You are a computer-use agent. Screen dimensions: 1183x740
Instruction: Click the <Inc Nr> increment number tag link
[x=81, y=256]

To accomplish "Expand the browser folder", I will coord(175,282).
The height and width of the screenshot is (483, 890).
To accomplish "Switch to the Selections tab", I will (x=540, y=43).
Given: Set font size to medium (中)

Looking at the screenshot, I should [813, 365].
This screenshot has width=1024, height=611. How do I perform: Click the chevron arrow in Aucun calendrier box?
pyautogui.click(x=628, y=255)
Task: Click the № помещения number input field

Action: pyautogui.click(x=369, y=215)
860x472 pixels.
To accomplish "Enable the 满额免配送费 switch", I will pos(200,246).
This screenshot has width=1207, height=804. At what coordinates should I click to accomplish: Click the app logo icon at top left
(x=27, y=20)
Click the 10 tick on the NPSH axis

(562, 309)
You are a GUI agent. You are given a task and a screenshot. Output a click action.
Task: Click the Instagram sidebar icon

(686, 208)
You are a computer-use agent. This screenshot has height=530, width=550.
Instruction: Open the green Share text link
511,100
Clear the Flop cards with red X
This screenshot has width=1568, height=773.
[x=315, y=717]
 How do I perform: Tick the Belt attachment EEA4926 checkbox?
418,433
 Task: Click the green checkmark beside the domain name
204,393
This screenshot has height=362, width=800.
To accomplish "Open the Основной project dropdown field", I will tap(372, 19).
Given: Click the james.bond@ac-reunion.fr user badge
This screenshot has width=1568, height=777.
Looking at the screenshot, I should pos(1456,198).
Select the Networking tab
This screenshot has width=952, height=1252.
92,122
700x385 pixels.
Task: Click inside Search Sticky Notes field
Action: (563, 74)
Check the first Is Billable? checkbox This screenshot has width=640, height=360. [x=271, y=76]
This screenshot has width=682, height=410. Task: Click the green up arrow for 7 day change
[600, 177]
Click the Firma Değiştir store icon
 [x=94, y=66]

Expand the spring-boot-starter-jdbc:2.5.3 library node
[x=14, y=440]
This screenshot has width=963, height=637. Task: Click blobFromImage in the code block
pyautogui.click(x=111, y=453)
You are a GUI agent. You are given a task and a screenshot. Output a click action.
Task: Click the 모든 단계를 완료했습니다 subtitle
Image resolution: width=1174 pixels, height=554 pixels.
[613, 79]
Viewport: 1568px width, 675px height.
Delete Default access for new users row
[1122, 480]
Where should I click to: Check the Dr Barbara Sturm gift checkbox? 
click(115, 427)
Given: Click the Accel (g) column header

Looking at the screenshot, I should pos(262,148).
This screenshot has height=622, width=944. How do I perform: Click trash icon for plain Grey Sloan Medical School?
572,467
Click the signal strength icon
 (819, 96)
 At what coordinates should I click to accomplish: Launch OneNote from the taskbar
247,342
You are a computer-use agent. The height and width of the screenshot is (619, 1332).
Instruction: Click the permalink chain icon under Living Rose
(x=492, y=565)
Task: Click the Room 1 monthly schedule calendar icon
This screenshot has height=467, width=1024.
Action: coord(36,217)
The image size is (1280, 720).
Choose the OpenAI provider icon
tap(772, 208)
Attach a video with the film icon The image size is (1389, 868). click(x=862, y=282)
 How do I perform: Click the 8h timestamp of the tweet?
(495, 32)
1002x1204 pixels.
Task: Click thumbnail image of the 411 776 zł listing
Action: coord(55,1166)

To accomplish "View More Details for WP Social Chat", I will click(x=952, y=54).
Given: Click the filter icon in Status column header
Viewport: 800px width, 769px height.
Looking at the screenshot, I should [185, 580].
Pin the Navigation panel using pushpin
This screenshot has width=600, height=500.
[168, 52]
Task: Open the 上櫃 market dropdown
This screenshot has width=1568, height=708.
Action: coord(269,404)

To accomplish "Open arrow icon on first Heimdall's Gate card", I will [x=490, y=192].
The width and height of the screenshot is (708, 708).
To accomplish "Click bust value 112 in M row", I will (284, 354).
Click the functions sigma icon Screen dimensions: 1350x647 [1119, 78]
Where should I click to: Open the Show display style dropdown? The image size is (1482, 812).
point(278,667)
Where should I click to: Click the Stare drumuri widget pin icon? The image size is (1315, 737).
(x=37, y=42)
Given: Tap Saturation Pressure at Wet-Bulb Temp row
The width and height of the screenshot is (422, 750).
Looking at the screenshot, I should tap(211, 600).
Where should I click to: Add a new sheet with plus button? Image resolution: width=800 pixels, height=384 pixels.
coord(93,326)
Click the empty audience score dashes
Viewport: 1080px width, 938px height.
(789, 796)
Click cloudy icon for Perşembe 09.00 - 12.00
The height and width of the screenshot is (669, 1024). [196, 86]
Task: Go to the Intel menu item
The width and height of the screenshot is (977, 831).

- [Work request]:
Above are the lines; repeat exactly the ones from the line containing "You are a computer-use agent. The" down to the line containing "Task: Click the Room", both inclusive.

- [Response to the task]:
You are a computer-use agent. The height and width of the screenshot is (619, 1332).
Instruction: Click the permalink chain icon under Living Rose
(x=492, y=565)
Task: Click the Room 1 monthly schedule calendar icon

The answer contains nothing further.